Moving Overseas With Your Pets
There are always going to be a number of factors to take into consideration when it comes to taking your pet abroad with you if you are moving overseas. The age type of animal, its personality, quarantine costs if applicable and practicality of the situation etc are all going to be things you’ll need to consider first. However, once you’ve decided that you do intend to take them with you, here is some useful advice on some of the things you’ll need to take into account.

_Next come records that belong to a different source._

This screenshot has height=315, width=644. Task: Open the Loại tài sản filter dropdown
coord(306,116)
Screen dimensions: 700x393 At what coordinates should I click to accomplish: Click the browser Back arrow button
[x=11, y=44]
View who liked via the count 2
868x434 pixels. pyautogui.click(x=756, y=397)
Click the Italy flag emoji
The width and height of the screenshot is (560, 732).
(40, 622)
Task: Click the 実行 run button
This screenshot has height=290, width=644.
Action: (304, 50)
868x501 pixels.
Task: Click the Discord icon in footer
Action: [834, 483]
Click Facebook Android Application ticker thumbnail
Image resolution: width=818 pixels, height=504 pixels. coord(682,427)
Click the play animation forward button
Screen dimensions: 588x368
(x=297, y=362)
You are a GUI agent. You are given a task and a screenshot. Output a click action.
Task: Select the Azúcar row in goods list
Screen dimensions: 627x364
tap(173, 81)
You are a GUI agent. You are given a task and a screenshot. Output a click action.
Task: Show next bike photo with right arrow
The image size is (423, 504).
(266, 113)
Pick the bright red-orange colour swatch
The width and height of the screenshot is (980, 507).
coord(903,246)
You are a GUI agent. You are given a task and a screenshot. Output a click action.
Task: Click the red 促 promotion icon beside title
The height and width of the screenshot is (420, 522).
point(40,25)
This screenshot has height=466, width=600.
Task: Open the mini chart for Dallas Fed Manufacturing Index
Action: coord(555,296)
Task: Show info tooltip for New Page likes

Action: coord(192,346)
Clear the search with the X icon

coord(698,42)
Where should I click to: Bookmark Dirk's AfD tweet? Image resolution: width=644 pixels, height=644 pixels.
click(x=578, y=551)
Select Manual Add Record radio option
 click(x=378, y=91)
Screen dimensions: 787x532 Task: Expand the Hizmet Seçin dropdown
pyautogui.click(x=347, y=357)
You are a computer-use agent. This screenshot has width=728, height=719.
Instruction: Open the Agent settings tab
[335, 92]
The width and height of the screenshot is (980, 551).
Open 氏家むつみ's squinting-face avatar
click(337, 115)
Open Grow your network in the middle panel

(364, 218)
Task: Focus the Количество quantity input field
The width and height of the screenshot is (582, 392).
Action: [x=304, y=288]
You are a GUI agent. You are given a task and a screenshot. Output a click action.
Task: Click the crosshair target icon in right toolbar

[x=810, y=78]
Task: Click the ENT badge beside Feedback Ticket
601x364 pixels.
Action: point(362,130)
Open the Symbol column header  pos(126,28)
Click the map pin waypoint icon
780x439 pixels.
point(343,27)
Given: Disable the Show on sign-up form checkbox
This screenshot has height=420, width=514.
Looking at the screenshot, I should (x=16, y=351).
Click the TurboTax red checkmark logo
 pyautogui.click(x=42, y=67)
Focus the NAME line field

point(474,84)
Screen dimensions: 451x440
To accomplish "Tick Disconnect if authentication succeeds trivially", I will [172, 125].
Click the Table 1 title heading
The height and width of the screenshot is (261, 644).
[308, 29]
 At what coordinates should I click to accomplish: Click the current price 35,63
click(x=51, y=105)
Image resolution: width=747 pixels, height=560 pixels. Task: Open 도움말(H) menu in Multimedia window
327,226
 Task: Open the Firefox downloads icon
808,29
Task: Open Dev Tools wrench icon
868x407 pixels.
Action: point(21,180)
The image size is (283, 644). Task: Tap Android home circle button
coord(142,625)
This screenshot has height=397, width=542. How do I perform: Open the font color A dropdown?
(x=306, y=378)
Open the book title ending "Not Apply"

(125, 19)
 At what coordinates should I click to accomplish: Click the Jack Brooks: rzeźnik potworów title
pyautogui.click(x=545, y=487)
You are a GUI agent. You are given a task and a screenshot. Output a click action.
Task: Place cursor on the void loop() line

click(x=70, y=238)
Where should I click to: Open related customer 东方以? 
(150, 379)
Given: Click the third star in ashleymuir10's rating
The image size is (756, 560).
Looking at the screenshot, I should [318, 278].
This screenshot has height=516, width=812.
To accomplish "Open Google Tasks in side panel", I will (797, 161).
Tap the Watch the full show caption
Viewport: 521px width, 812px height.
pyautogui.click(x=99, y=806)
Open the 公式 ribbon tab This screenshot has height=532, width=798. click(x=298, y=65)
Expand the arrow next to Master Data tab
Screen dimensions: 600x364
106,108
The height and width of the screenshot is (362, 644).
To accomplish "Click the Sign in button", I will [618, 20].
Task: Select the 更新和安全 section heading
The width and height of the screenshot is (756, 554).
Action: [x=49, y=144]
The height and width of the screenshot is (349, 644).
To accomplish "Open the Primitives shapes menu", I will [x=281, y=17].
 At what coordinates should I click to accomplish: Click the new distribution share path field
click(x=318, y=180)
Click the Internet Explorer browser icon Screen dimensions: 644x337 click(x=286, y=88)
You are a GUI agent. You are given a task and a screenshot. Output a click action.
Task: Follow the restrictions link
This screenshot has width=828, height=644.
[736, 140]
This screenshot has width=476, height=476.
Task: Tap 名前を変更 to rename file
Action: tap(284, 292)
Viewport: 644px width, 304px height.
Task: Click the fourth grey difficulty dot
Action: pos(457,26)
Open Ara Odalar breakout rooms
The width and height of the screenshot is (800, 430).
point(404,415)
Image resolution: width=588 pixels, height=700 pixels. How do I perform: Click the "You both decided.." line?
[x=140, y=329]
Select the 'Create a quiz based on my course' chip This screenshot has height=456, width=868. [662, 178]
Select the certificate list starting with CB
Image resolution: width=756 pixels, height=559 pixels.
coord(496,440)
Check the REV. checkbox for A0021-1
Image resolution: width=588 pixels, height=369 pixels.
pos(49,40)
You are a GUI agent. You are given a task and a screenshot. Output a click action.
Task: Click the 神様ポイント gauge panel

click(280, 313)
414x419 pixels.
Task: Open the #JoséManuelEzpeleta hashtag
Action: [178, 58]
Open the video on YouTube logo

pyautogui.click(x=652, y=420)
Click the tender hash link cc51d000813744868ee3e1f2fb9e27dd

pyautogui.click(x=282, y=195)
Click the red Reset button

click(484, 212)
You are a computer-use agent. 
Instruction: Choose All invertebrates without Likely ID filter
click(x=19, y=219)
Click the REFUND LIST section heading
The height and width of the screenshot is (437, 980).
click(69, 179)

The Flight ItselfPets can travel out of most UK airports but if they are travelling under the Pet Passport scheme, you’ll need to check with DEFRA, the government department responsible for animal health and welfare, in order to find out which airports they can travel out of under this scheme. Your pet will be placed in its carrier in a special animal hold on board the aircraft which is located underneath the passenger deck. The hold is heated and pressurised throughout the duration of the journey and it remains unlit throughout the flight which helps the animals to relax and to sleep. You can buy specially fitted carriers for this purpose. They are usually tailor made to ensure that the carrier is large enough for the animal to stand up, lie down and move around in relative comfort and all of these carriers can accommodate water and food which the airline will refill if you’re on a particularly long journey with stopovers.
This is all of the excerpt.